テスト用紙を裏返し、後ろから回収していく。……終わった! 僕は思わず机に突っ伏した。テストは全部で四日間あり、今日はその最終日だった。つまり、明日は終業式だ。そして明後日からは夏休みが始まる。

とりあえず、もう屋敷に帰ろう。


「あー、疲れた!」

自室に戻り、ベッドの上に倒れ込む。テストの出来はまあまあといっところか。そんなことより、今は早く眠りたい。そう思っていると、コンコンというノックの音とともにドアの向こう側から声が聞こえてきた。
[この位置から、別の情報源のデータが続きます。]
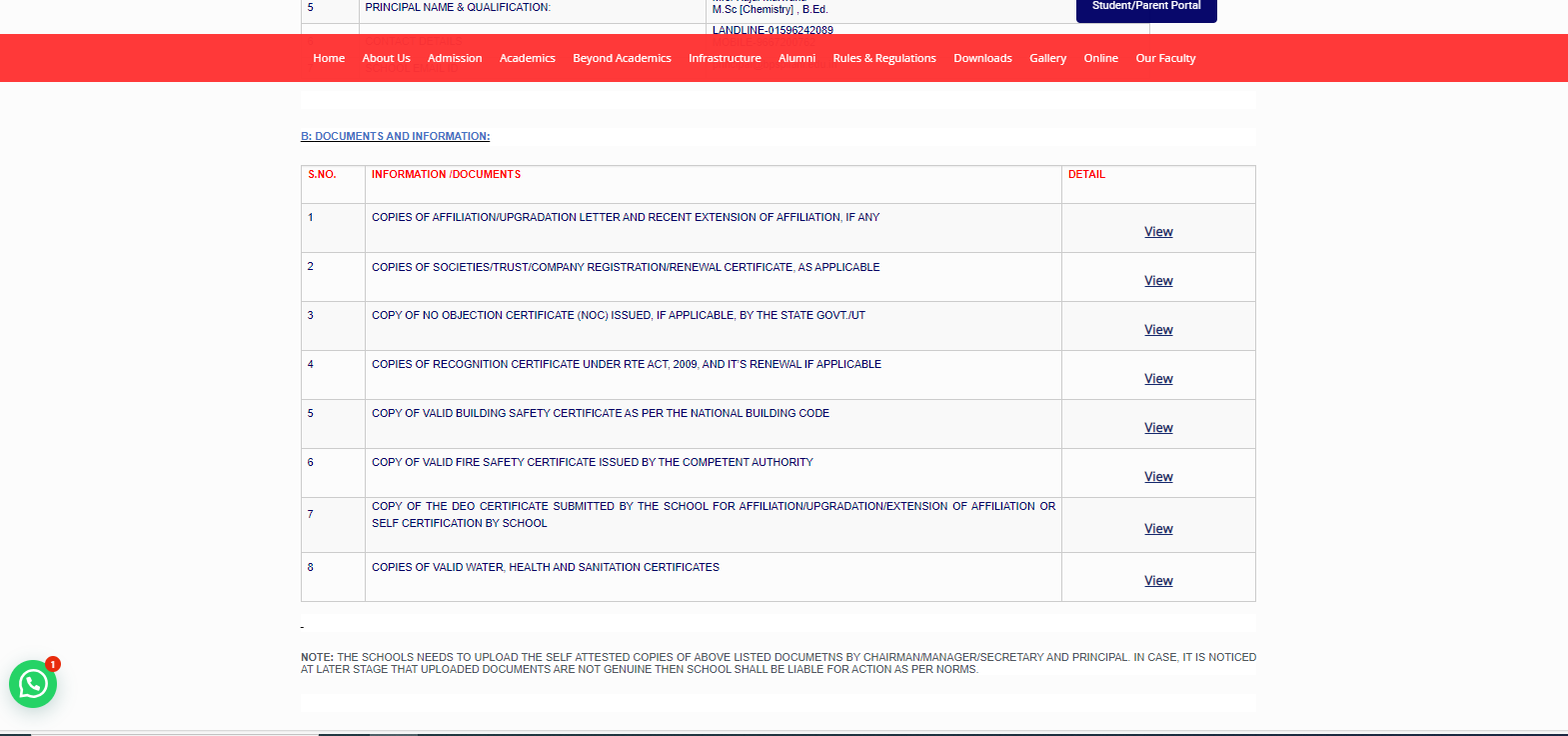
Task: View the societies/trust registration certificate
Action: pyautogui.click(x=1158, y=281)
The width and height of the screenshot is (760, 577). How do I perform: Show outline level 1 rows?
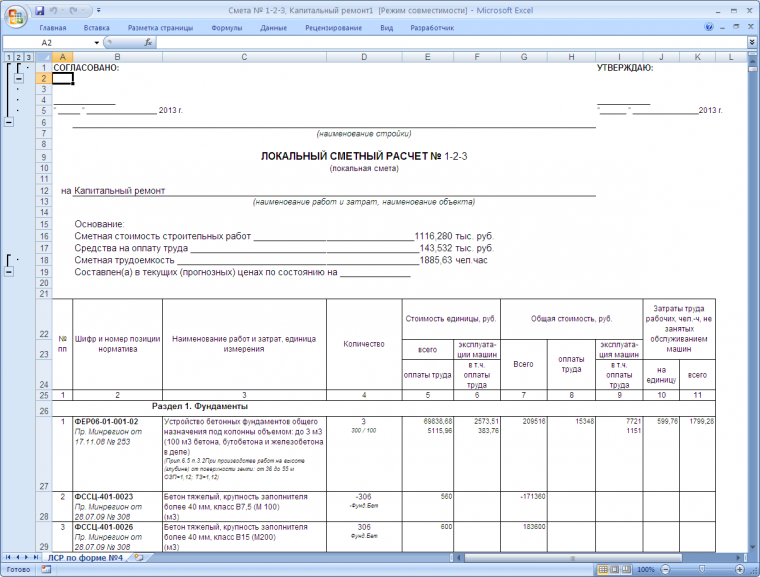[9, 57]
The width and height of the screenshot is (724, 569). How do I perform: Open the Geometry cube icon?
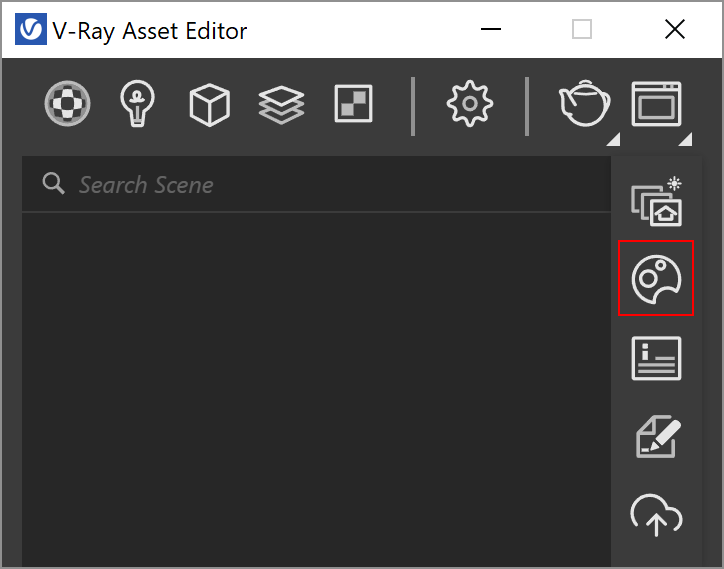coord(210,104)
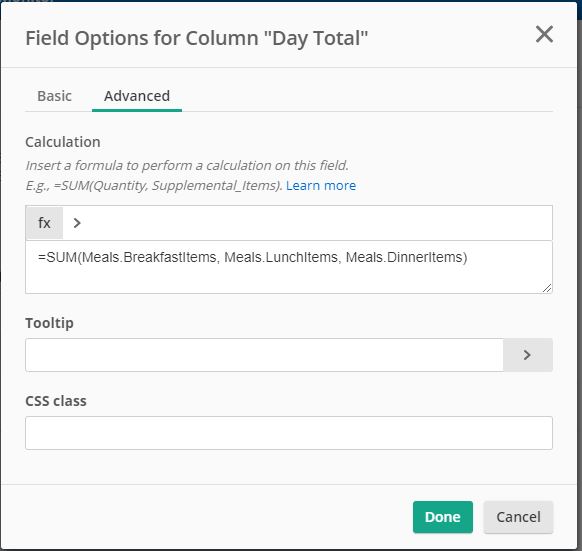The image size is (582, 551).
Task: Click the CSS class label
Action: point(56,401)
「水無瀬くん、いますか?」そう言いながらお嬢様が入ってきた、彼女はいつものように制服姿ではなく、ラフな部屋着を着ていた。

「どうされました?何かご用ですか?」

僕が起き上がって訊ねると、お嬢様は少し気まずそうな顔をして言った。

「少しかくまってください」

「えっ!?」

「いいから早くしてください!」

「わ、わかりました……」

わけがわからぬまま、僕は急いでクローゼットの中に隠れた。するとすぐに部屋の扉が開き、誰かが中に入ってくる音がする。

「お嬢様、ここに隠れているんでしょう?」

この声は神崎先輩だ。どうして彼女がこんなところにいるんだ?

「神崎先輩どうしたんですか?」

神崎先輩は僕にかまわず続ける。

「ほら、出てきてください、ここにいるのはわかっていますよ」

先輩の言葉のあともしばらく沈黙が続いたが、やがてクローゼットの中からくぐもった声が聞こえる。

「……いやです」

「じゃあ仕方ありませんね。無理やり引きずり出します」

その言葉と同時にクローゼットの取っ手がガタッと音を立てる。

「きゃあっ!」

悲鳴をあげたあと、クローゼットの奥の方へと消えていく足音がした。その後、「捕まえた!」という嬉しそうな声と共にドタバタとした物音が聞こえてくる。

「やめてくださいっ!」

「さあ観念なさい!」

「いやぁ〜!」

何が起こってるんだ。しばらくして、ようやく静寂が訪れた。

「ふう、やっとおとなしくなってくれたみたいですね」

神崎先輩の声が聞こえたのでクローゼットを覗くと、そこには床に転がされて手足を押さえられているお嬢様の姿があった。

「あの、これは一体どういう状況なんでしょうか?」

恐る恐る尋ねると、神崎先輩はため息混じりに答えた。

「まったく、私より定期テストの点が悪かったから私特製の特別メニューを提示したらお嬢様が逃げ出したんですよ。それで今こうして追いかけっこをしていたんです」

……なんだそれは、てか神崎先輩お嬢様にテストの点で勝とは頭いいな。

「でも結局捕まえましたけど」

そう言ってクスッと笑う神崎先輩とは対照的に、お嬢様は恥ずかしそうに頬を染めていた。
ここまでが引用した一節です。